#### Exercise description:
Only lines containing the word "heading" belong in the answer; copy each one from the records.

#### Source records:
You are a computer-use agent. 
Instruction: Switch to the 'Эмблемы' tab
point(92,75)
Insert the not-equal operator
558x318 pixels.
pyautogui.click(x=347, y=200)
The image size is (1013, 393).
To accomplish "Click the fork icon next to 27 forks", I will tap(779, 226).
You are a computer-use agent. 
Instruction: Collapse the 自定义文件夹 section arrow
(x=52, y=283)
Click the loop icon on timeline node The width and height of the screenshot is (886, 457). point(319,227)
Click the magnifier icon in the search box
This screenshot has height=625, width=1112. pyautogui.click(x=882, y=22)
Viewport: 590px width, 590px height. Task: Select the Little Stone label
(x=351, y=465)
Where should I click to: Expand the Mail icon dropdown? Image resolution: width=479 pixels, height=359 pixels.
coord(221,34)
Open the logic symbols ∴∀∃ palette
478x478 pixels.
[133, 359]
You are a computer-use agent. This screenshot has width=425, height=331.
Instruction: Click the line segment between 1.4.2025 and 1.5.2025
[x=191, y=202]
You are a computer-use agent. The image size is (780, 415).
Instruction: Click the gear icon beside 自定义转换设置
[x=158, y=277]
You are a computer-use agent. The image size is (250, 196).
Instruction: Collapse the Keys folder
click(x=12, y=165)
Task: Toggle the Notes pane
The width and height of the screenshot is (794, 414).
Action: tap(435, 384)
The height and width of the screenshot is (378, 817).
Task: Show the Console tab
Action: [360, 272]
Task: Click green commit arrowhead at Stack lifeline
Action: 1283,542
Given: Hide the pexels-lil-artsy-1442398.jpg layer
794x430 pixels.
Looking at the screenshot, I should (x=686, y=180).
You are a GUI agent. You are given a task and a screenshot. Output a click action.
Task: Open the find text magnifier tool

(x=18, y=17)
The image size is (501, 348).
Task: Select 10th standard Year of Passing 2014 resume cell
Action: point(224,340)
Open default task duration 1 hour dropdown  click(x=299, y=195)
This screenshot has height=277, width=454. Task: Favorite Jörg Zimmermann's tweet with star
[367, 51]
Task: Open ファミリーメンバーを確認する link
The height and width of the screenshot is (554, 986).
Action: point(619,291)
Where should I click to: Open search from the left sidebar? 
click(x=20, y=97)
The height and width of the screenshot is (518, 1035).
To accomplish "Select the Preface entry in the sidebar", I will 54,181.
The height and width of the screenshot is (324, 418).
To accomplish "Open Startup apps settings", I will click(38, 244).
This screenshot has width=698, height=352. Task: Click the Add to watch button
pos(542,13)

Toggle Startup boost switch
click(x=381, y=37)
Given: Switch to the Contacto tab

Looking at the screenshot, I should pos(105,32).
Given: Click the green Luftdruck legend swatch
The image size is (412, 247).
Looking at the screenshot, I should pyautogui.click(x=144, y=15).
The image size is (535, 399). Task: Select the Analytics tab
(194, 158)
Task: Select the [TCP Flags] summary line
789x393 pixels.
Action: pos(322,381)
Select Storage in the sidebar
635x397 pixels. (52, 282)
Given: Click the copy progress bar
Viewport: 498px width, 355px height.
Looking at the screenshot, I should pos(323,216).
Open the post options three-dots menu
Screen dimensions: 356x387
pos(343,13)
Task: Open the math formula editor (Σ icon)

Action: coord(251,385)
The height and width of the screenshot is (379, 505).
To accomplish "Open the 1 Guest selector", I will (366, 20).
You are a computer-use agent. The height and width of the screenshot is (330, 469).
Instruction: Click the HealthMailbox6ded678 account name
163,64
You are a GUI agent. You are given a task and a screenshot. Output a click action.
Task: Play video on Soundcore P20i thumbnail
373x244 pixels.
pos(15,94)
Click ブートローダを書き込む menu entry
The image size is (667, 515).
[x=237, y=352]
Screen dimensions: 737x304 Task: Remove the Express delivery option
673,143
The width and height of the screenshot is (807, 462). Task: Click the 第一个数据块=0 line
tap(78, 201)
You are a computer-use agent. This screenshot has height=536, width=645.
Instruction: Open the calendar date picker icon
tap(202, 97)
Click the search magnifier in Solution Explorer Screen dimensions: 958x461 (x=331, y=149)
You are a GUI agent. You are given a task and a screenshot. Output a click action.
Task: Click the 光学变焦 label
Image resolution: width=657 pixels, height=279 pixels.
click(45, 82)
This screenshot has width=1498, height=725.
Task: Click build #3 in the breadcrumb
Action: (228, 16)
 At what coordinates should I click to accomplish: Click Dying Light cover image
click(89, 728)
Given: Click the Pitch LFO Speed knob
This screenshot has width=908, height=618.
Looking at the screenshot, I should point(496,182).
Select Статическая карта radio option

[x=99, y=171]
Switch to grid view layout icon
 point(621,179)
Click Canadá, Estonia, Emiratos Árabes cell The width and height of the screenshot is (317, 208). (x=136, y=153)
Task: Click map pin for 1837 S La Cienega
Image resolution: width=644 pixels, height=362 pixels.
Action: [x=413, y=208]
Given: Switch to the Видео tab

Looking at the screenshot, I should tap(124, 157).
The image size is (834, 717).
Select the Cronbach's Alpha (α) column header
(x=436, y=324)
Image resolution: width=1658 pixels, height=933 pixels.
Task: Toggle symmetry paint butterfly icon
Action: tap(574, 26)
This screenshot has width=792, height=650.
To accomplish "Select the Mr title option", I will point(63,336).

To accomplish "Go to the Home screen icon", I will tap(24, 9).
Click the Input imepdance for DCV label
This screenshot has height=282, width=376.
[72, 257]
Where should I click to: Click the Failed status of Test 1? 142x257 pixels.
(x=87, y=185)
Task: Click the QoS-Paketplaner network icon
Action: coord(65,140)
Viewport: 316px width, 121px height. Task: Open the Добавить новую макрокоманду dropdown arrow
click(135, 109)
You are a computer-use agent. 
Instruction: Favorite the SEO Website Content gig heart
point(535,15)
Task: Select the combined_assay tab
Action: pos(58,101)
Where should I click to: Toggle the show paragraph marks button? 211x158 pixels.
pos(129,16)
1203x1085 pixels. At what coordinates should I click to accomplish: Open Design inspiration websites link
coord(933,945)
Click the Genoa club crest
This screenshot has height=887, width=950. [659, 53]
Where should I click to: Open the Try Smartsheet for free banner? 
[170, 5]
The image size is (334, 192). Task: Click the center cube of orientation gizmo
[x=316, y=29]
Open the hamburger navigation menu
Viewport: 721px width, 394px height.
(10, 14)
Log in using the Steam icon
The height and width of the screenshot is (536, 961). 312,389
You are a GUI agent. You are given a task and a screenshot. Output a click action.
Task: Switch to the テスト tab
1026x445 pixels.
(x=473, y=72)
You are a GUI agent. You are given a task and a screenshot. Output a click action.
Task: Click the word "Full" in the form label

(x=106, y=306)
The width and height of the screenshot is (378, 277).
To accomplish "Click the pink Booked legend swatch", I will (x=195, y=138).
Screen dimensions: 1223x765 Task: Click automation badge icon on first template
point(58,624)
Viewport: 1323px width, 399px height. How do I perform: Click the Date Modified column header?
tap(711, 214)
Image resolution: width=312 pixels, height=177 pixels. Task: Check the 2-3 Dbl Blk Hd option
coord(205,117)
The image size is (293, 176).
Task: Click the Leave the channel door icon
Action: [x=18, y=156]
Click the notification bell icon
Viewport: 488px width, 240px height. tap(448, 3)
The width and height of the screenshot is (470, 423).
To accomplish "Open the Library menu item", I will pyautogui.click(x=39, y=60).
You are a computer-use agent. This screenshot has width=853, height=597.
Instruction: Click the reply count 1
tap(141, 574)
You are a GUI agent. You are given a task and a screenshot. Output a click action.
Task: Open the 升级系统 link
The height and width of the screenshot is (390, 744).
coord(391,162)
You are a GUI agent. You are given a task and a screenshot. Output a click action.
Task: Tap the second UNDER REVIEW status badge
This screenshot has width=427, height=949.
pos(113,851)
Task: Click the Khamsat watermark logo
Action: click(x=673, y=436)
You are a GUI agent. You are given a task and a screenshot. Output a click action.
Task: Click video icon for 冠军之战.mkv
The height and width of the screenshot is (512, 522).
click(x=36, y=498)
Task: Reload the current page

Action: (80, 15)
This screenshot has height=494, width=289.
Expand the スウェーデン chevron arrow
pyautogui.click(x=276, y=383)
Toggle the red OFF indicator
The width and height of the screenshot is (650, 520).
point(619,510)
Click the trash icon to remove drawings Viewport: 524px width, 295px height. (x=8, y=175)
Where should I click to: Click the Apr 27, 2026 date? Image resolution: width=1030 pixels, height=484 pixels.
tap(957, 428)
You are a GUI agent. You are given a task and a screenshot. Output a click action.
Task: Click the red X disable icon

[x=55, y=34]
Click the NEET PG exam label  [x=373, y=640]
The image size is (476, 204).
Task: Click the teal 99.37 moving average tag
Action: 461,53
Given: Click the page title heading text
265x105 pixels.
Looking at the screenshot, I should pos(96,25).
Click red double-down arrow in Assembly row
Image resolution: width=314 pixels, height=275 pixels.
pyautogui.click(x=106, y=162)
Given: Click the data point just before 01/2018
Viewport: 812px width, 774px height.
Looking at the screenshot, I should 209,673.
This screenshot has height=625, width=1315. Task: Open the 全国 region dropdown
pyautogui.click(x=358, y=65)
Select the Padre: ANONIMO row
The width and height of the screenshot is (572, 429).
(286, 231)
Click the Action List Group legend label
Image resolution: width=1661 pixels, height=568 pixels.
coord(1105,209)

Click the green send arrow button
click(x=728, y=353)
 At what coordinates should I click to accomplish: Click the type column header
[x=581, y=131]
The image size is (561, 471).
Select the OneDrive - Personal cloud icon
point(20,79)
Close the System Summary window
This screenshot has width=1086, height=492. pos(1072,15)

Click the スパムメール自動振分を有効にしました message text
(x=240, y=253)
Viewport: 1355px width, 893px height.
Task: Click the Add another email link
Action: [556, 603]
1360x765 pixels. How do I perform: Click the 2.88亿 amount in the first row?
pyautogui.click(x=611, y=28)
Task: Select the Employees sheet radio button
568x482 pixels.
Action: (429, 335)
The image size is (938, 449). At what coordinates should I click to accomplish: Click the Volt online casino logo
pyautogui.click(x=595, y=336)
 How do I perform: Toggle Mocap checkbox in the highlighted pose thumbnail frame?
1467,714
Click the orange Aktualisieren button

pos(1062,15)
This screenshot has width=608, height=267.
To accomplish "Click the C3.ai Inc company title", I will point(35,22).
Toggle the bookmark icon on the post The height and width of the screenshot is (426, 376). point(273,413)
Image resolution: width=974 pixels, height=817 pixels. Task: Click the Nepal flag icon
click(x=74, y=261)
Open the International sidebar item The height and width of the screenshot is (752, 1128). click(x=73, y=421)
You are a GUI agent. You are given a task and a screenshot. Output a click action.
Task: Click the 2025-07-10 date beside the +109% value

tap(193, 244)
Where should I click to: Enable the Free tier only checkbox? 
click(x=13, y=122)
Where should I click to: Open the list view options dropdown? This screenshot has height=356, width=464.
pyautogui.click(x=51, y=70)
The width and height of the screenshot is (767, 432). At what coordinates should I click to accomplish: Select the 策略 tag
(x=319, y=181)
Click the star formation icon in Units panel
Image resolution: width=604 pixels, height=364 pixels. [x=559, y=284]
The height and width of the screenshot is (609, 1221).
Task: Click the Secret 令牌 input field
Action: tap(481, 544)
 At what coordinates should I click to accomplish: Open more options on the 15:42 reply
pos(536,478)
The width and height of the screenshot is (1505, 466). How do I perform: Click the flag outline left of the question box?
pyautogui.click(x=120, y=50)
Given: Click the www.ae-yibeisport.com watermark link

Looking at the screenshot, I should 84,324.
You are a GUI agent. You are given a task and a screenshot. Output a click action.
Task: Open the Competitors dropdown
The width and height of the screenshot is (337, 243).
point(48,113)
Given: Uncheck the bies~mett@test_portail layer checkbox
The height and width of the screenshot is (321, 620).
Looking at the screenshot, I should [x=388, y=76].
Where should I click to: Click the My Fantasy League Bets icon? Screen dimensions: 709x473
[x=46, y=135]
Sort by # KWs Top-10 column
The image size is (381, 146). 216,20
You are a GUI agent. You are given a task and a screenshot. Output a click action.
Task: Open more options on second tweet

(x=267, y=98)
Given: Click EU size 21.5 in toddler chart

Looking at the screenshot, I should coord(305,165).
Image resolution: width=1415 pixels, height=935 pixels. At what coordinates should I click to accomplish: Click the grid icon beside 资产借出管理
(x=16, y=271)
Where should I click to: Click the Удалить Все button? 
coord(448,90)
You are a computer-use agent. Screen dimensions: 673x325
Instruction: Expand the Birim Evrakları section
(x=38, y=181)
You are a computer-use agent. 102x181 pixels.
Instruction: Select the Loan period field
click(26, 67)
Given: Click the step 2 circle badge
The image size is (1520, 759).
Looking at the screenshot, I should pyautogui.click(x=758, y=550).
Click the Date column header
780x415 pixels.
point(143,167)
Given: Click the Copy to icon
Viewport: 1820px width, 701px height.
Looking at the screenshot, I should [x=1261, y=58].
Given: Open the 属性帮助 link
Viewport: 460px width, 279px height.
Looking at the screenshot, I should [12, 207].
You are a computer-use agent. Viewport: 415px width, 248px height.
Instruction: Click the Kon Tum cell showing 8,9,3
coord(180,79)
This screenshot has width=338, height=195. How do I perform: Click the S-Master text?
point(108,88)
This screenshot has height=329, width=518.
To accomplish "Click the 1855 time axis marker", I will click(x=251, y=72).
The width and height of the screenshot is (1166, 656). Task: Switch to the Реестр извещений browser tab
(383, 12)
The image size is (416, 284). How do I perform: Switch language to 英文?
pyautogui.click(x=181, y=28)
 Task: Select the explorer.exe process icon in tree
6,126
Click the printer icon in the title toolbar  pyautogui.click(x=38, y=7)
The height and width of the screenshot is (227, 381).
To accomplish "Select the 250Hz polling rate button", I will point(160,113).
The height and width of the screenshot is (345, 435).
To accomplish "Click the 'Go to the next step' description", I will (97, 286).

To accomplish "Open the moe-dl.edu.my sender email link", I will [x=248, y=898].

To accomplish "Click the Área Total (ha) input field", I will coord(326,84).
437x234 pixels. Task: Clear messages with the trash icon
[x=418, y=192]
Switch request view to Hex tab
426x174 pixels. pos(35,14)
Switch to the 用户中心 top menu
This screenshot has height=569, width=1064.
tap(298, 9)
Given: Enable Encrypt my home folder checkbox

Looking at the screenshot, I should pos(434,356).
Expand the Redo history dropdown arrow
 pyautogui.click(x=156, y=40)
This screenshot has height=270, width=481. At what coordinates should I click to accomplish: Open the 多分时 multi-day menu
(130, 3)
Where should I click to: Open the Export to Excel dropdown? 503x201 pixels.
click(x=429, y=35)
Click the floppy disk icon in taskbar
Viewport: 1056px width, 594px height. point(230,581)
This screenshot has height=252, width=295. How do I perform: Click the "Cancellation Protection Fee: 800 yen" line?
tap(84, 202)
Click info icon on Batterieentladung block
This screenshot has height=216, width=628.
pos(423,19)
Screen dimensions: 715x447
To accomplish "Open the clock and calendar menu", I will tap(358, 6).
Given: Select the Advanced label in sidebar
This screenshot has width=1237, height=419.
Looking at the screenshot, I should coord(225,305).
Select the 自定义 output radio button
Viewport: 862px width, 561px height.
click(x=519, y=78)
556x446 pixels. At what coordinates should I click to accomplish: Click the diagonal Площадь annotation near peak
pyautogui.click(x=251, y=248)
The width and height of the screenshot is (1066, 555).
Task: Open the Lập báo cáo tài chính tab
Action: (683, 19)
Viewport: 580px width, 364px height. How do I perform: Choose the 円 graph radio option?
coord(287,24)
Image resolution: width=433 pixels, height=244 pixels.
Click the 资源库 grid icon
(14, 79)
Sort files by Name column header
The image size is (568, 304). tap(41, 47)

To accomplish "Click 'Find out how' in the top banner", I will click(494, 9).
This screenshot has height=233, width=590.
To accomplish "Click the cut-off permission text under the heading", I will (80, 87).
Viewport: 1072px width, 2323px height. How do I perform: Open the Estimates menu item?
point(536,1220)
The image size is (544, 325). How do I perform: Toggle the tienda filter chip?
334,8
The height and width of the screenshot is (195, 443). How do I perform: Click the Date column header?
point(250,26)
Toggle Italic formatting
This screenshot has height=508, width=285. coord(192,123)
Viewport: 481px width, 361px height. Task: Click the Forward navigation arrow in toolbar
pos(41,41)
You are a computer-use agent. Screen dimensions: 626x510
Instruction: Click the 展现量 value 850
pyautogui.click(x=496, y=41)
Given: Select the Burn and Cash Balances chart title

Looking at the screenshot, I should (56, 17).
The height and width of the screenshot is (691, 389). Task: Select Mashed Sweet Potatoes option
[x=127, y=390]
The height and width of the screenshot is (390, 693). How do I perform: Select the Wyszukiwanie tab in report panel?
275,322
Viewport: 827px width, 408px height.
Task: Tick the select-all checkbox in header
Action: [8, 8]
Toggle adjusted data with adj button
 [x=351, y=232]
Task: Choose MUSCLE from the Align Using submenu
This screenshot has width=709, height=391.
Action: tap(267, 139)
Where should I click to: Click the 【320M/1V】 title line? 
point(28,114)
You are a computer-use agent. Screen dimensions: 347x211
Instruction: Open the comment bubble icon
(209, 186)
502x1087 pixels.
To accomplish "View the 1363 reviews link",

#### Task response:
Given: Click the page title heading text
To accomplish "Click the cut-off permission text under the heading", I will (80, 87).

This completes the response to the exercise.